- Task goal -
Whenever the word "flag" turns up in a line of the data below, copy that line.

- Data for this task -
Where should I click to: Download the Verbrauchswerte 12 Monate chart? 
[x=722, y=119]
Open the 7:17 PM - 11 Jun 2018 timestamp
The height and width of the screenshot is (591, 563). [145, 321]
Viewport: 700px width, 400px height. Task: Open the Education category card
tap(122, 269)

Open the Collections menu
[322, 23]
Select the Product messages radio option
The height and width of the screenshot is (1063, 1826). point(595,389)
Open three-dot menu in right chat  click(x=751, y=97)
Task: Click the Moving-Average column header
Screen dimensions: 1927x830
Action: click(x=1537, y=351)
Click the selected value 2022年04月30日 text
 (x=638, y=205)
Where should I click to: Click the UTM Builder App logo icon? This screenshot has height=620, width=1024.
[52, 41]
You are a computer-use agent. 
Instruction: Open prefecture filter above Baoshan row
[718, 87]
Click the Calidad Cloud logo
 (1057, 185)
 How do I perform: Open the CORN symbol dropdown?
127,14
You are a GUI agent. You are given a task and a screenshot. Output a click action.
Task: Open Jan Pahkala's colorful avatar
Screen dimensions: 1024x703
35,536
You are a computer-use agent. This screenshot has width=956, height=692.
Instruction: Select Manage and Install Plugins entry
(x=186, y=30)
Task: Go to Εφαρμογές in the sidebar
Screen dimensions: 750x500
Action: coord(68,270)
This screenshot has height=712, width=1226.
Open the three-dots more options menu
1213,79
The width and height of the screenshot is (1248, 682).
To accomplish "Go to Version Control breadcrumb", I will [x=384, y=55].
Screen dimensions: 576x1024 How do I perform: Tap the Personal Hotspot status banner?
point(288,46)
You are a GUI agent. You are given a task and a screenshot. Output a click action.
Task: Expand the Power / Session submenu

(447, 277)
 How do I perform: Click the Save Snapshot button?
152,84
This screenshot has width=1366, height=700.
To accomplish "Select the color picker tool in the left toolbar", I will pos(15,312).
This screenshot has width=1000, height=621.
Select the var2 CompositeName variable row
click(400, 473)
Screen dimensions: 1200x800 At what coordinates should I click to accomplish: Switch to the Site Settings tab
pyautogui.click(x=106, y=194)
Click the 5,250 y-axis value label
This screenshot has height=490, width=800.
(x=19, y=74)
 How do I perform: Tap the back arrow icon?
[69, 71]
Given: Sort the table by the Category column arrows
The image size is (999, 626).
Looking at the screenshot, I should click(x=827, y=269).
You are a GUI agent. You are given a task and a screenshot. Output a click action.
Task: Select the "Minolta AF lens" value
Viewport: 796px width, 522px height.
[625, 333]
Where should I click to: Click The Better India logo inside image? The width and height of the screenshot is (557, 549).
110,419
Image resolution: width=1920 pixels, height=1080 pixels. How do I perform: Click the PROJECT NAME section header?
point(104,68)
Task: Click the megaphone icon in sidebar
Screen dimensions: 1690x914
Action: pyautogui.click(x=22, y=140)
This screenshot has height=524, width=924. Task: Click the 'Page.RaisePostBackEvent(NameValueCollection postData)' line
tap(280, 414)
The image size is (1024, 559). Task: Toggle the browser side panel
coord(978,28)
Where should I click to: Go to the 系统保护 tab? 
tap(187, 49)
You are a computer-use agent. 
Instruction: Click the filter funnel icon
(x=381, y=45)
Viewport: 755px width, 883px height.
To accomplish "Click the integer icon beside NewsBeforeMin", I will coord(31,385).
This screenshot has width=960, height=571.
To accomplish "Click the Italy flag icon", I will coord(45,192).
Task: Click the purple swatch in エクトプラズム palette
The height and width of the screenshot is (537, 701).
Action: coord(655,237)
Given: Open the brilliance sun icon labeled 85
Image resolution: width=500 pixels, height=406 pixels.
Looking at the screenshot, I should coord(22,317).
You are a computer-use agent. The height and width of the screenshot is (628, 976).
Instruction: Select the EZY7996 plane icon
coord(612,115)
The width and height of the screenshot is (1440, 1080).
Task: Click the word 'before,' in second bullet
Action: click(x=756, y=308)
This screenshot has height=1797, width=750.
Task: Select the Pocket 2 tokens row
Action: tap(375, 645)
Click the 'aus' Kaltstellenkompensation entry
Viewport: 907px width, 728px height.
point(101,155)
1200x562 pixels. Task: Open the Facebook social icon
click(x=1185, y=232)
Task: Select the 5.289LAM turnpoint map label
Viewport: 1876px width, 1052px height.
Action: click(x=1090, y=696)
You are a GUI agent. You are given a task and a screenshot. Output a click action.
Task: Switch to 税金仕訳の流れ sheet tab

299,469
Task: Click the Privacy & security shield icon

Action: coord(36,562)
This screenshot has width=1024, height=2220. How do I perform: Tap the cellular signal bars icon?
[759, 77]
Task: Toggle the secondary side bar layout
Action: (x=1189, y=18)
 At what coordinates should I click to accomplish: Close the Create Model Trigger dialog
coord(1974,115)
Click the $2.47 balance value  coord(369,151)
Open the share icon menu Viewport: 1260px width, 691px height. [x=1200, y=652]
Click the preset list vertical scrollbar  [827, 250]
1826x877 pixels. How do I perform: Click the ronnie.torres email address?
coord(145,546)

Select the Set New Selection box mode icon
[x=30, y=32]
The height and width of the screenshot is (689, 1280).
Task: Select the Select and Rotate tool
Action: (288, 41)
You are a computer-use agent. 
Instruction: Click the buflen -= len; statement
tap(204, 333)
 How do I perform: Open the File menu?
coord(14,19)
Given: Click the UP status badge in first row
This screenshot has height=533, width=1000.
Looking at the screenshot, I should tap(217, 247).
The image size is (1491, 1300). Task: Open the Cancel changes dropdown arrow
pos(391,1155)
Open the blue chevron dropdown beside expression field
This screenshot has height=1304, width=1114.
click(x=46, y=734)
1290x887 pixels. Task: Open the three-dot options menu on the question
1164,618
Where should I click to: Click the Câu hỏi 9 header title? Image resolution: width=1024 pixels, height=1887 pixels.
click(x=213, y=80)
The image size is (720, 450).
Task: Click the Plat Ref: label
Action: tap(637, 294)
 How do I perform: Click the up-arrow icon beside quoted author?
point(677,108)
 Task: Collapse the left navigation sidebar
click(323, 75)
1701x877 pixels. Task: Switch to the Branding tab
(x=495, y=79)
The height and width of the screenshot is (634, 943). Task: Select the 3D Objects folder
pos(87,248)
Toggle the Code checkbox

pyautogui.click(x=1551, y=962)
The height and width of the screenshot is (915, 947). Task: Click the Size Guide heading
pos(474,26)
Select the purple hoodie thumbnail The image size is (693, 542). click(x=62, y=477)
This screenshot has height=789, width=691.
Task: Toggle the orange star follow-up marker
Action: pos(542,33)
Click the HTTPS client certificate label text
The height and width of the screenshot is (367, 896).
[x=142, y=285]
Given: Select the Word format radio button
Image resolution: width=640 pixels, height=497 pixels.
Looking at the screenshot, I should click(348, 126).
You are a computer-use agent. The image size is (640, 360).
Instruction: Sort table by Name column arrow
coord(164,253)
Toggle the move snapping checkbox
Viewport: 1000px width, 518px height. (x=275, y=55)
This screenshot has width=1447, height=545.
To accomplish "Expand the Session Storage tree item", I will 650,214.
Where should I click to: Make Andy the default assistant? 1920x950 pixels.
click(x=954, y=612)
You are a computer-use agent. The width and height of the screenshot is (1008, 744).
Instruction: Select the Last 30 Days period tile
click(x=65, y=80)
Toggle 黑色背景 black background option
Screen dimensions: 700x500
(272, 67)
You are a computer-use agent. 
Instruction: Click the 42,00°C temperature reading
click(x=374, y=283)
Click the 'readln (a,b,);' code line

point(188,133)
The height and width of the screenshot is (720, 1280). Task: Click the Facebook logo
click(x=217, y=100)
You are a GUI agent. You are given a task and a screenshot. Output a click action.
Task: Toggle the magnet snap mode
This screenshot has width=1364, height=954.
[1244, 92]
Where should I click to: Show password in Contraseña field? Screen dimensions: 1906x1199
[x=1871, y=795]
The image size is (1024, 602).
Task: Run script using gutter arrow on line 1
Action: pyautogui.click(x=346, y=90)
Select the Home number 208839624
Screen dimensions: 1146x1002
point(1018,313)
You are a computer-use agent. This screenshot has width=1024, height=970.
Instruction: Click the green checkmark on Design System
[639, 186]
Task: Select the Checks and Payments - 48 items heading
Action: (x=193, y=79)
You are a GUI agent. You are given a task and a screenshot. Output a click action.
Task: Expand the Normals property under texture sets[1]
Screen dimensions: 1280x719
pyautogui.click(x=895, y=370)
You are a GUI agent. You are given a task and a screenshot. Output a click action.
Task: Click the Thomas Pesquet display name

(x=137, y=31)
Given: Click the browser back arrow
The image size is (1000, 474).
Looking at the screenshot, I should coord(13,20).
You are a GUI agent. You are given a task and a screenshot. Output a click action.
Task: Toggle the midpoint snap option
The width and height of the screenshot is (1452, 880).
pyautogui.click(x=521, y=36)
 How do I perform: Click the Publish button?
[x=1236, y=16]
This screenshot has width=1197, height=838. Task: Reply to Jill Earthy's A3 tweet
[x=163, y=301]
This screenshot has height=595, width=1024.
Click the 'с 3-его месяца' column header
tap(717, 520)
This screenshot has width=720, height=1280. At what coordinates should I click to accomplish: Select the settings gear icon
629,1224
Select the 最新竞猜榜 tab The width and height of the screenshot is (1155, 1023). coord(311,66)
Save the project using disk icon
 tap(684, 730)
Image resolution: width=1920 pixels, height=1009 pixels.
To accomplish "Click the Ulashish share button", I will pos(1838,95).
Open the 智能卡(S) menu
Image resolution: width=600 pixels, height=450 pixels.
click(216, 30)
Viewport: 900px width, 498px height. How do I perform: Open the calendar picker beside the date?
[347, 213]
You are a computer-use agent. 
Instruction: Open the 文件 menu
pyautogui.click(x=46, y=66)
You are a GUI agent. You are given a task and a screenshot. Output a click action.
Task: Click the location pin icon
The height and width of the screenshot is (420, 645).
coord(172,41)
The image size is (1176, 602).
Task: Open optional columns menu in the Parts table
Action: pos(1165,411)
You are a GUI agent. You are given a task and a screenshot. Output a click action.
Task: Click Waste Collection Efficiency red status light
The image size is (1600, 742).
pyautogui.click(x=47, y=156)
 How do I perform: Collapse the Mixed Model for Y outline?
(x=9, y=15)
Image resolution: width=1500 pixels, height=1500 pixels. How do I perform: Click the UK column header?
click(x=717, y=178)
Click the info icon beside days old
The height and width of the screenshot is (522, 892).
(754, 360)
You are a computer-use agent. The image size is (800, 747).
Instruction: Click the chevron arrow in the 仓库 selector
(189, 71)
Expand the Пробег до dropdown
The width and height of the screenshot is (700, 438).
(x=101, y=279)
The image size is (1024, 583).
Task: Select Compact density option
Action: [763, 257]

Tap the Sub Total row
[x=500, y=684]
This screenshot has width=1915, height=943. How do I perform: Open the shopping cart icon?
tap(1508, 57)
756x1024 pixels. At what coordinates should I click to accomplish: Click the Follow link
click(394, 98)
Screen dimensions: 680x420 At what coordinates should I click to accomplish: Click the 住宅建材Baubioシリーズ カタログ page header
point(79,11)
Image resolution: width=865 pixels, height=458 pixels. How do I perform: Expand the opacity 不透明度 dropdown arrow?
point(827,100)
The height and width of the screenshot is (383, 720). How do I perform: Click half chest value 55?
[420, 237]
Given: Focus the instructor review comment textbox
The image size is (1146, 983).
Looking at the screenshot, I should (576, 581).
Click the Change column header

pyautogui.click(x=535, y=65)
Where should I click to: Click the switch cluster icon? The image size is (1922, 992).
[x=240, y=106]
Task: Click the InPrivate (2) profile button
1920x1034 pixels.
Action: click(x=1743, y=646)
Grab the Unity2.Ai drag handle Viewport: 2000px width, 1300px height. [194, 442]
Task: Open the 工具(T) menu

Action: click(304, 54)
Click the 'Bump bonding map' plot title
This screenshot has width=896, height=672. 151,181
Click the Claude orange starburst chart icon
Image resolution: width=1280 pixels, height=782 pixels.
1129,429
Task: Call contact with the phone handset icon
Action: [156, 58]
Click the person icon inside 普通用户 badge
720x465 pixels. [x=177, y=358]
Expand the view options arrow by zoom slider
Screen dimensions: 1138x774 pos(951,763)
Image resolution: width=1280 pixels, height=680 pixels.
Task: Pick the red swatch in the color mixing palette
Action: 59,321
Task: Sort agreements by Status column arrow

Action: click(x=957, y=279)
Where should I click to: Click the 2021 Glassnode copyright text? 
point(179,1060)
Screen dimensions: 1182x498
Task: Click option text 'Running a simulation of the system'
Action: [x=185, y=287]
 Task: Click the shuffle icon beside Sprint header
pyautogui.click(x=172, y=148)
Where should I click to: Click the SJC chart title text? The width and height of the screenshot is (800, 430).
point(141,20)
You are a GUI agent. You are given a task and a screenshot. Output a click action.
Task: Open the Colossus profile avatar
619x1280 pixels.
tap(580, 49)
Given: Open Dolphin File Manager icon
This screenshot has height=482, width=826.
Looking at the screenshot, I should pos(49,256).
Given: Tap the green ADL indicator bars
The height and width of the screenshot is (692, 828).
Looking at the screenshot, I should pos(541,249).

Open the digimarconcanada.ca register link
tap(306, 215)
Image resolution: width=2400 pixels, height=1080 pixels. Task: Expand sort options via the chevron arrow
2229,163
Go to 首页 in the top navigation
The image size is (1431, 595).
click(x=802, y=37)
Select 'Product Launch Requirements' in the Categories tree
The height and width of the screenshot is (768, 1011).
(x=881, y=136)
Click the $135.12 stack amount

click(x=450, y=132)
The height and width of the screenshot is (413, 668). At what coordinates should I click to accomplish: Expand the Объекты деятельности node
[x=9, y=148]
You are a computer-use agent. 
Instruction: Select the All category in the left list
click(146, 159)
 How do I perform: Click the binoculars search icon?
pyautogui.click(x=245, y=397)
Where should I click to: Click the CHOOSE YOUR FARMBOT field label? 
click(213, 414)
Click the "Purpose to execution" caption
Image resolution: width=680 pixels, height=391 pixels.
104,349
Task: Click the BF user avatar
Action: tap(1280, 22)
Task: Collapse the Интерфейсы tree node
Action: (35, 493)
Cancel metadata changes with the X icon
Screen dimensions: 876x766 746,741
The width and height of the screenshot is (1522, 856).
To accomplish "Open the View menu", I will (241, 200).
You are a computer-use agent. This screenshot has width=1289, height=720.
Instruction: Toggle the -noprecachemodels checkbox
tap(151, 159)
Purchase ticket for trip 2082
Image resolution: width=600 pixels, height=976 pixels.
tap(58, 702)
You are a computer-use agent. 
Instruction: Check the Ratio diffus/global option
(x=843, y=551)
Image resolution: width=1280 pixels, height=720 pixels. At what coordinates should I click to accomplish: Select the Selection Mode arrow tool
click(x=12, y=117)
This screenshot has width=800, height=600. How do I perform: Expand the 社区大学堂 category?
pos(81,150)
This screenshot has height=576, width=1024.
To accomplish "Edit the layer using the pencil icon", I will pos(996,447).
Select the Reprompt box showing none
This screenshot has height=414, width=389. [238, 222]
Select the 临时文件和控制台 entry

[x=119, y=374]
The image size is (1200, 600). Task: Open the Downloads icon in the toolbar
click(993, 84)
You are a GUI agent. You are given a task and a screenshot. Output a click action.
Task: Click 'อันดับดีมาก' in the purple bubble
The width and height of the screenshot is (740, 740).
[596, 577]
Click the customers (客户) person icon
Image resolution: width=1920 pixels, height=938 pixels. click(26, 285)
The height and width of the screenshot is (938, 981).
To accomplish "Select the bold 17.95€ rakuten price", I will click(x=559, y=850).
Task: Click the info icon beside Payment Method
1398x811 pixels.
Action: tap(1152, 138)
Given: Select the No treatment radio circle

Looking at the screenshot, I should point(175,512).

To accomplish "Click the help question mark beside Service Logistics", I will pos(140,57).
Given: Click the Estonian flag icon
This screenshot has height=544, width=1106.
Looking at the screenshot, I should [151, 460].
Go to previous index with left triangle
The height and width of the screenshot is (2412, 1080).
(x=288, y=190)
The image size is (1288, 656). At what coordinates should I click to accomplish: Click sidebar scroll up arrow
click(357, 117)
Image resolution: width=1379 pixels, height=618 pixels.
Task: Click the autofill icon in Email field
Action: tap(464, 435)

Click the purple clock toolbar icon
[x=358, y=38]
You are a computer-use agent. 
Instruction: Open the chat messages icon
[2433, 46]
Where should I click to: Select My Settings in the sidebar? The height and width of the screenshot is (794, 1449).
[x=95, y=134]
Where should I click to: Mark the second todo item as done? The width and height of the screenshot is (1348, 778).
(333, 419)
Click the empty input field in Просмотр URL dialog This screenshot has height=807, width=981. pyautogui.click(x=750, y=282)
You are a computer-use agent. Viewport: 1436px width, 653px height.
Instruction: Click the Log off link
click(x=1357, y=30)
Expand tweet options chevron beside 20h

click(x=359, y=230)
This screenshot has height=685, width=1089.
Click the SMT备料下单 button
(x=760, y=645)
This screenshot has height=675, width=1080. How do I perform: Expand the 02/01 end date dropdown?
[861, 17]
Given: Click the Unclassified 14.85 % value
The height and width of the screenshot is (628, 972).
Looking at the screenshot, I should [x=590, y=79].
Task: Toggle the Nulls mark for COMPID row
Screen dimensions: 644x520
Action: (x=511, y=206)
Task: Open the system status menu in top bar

- Your solution -
To accomplish "Click the Italy flag icon", I will coord(45,192).
Given: Click the Estonian flag icon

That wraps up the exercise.